The HDP-01A operates without proprietary software—control and configuration are managed entirely via front-panel membrane buttons and LED indicators. All operational parameters (dilution ratio, pump calibration offsets, unit preferences) are stored in non-volatile memory. Weight and timing data are buffered internally and exportable as plain-text CSV files via USB flash drive or serial transmission. Optional firmware upgrade paths support timestamped audit trails with operator ID fields (when integrated with external badge-readers), fulfilling traceability requirements under ISO/IEC 17025:2017 section 8.4.2 and EU Annex 11 for computerized system validation. No cloud connectivity or remote access functionality is included—ensuring full data sovereignty and alignment with institutional IT security policies.

Applications

• Routine dilution of food homogenates prior to aerobic plate count (APC), coliform, or pathogen enrichment per ISO 4833-1 and FDA-BAM Chapter 3.
• Environmental water sample preparation for membrane filtration assays (ISO 9308-1) and heterotrophic plate count (HPC) analysis.
• Pharmaceutical raw material testing where USP mandates defined dilution protocols prior to microbial limit testing.
• Clinical microbiology labs performing quantitative culture of stool or wound specimens using standardized dilution matrices.
• QC/QA labs validating cleaning efficacy in pharmaceutical manufacturing—where reproducible 10-fold or custom-ratio dilutions are required for ATP bioluminescence or endotoxin recovery studies.

FAQ

Does the HDP-01A require calibration against certified weights?

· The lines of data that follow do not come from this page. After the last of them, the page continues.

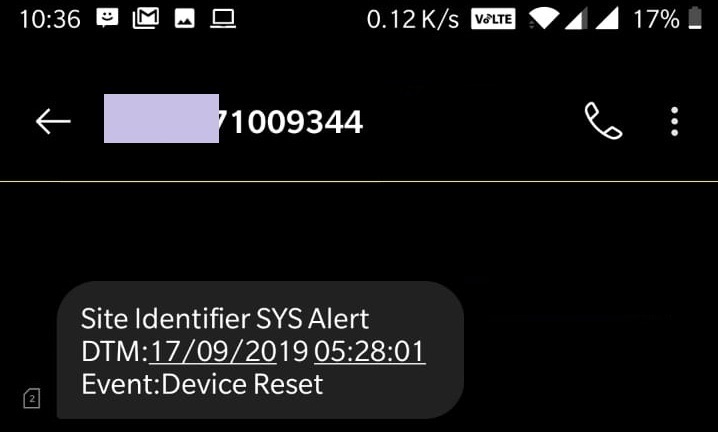Image resolution: width=718 pixels, height=432 pixels.
Task: Open the three-dot overflow menu
Action: [x=674, y=121]
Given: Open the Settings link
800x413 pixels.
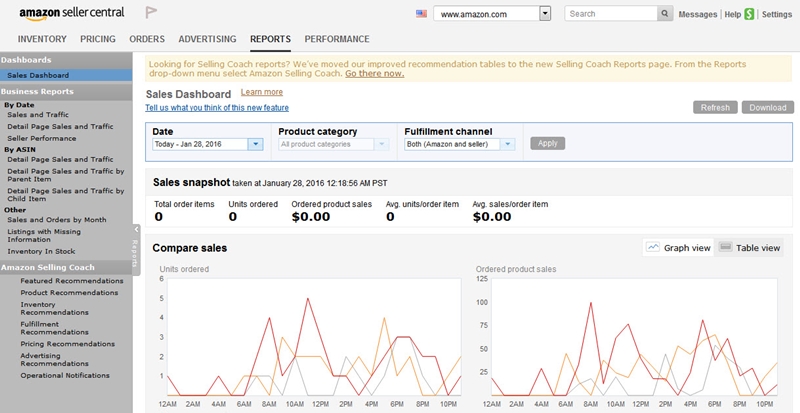Looking at the screenshot, I should pyautogui.click(x=776, y=15).
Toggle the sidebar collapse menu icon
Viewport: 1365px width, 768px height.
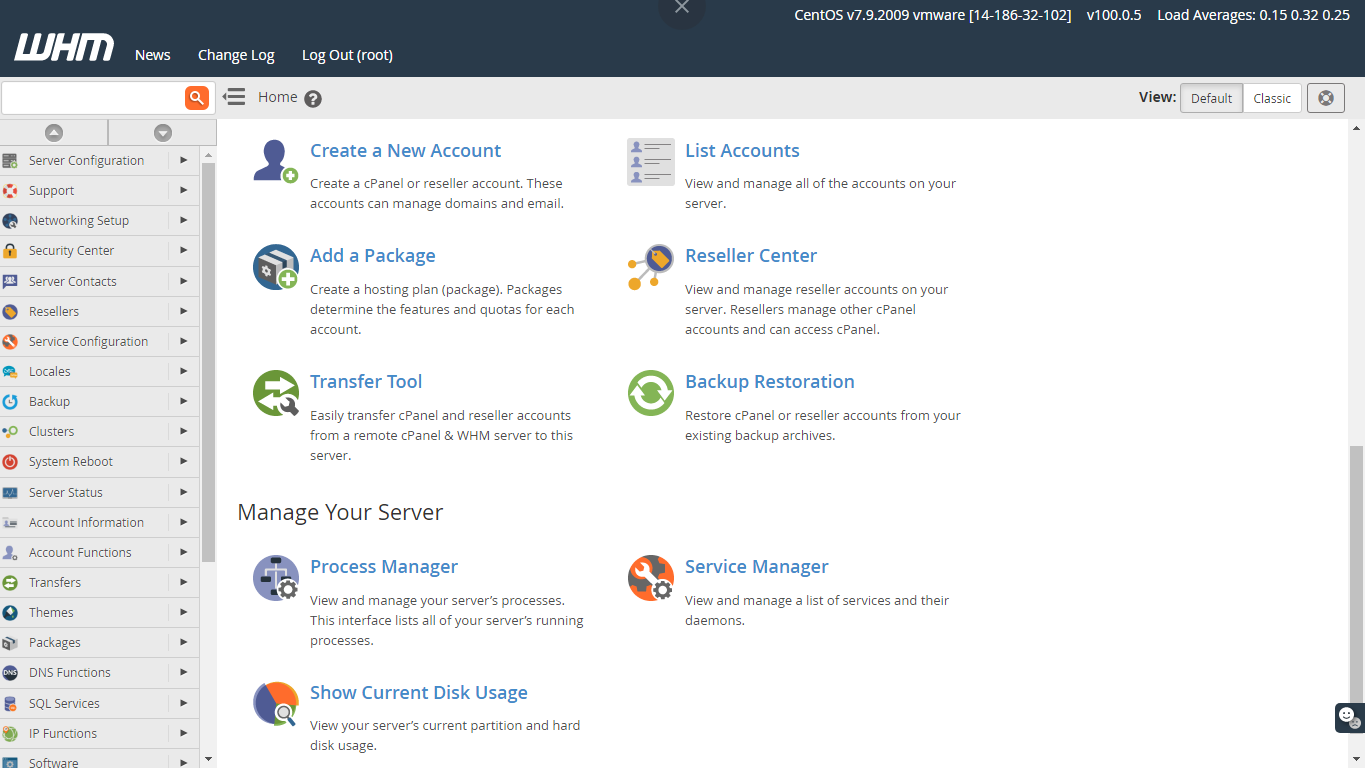click(x=234, y=97)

Yes. Initial setup requires verification using Class M2 or better certified masses at 100 g, 500 g, and 2000 g intervals. Annual recalibration is recommended per ISO/IEC 17025 internal procedure.

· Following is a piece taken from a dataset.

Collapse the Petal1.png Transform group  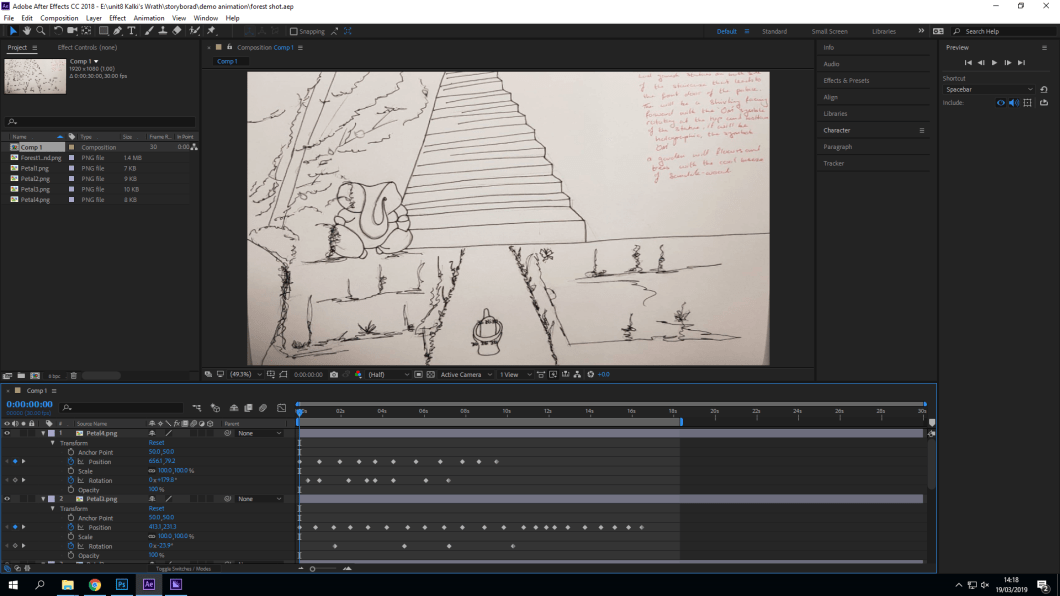tap(52, 508)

Can the dilution ratio be programmed in non-integer increments (e.g., 1/3.7)?
No. The device accepts only integer denominator values from 2 to 99 (i.e., 1/2, 1/3, …, 1/99) to maintain deterministic pump control and regulatory traceability.

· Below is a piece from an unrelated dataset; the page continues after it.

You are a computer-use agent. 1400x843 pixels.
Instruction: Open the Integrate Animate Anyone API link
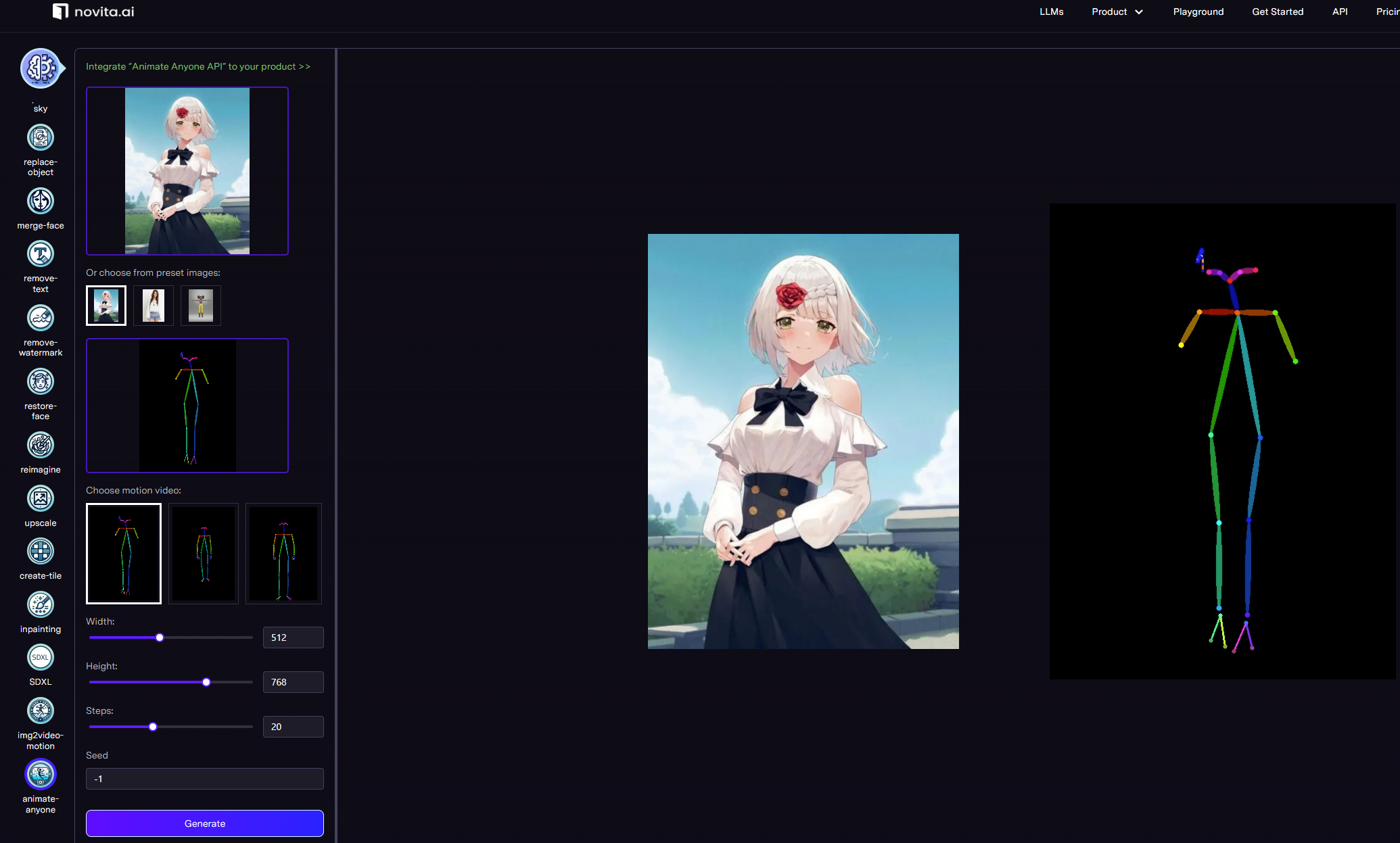(197, 66)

Is the peristaltic tubing chemically resistant to ethanol or sodium hypochlorite?
Standard tubing is silicone-based (compatible with aqueous buffers and 10% ethanol). For oxidizing agents such as hypochlorite, fluoropolymer-reinforced tubing kits are available as optional accessories.
How is compliance with 21 CFR Part 11 ensured?
The device itself does not provide electronic signatures or role-based access. However, its immutable CSV logs—when ingested into a validated LIMS with audit-trail-enabling middleware—fulfill Part 11 record retention and attribution requirements.
What maintenance is required beyond tubing replacement?
None. The fixed-arm design eliminates lubrication points, gear trains, or positional encoders. Routine checks include visual inspection of tubing wear and balance zero-stability verification every 8 hours of continuous use.